Problem to work on:
From the records below, extract only the lines running from the line with "You are a GUI" to the line with "The height and width of the screenshot is (504, 717).", both lines included, reproducing them exactly.

Source data:

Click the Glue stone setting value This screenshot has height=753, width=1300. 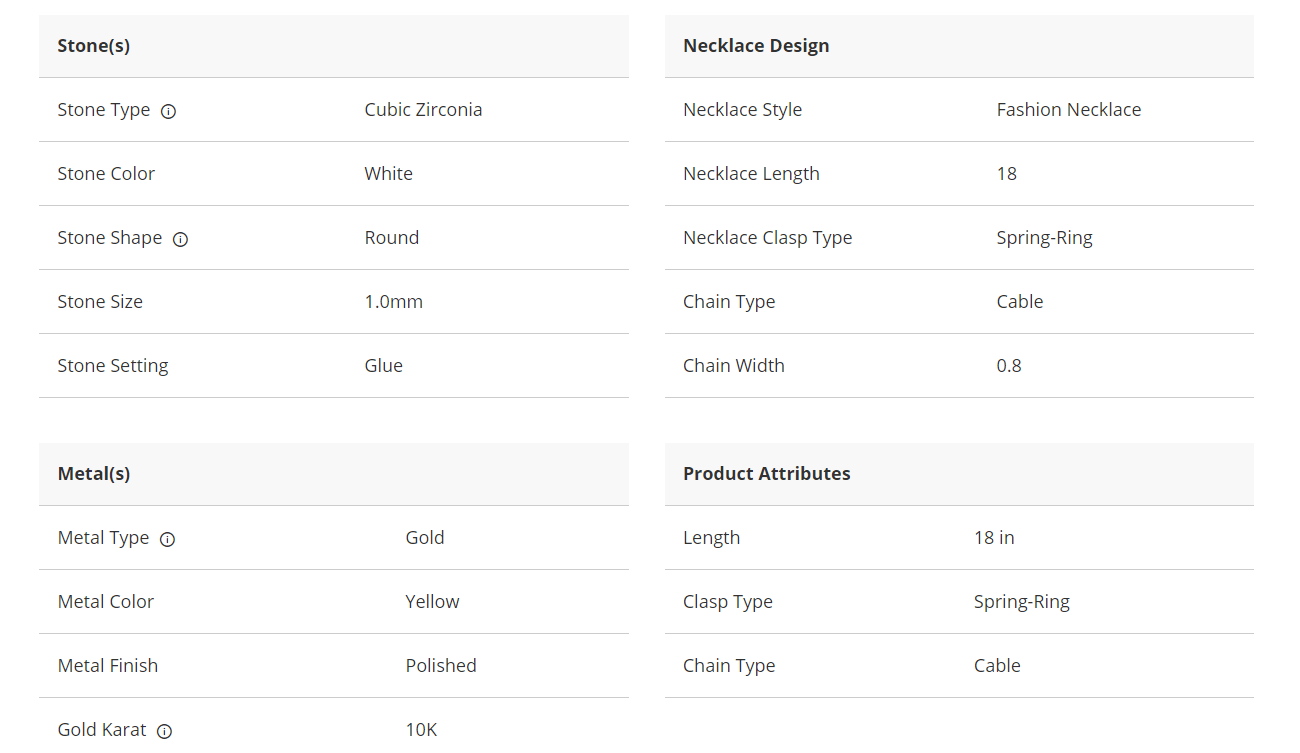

==

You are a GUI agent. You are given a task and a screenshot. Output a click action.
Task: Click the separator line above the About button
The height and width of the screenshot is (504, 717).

...

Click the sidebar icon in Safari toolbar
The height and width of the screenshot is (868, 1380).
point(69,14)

Task result:
You are a GUI agent. You are given a task and a screenshot. Output a click action.
Task: Click the separator line above the About button
The height and width of the screenshot is (504, 717).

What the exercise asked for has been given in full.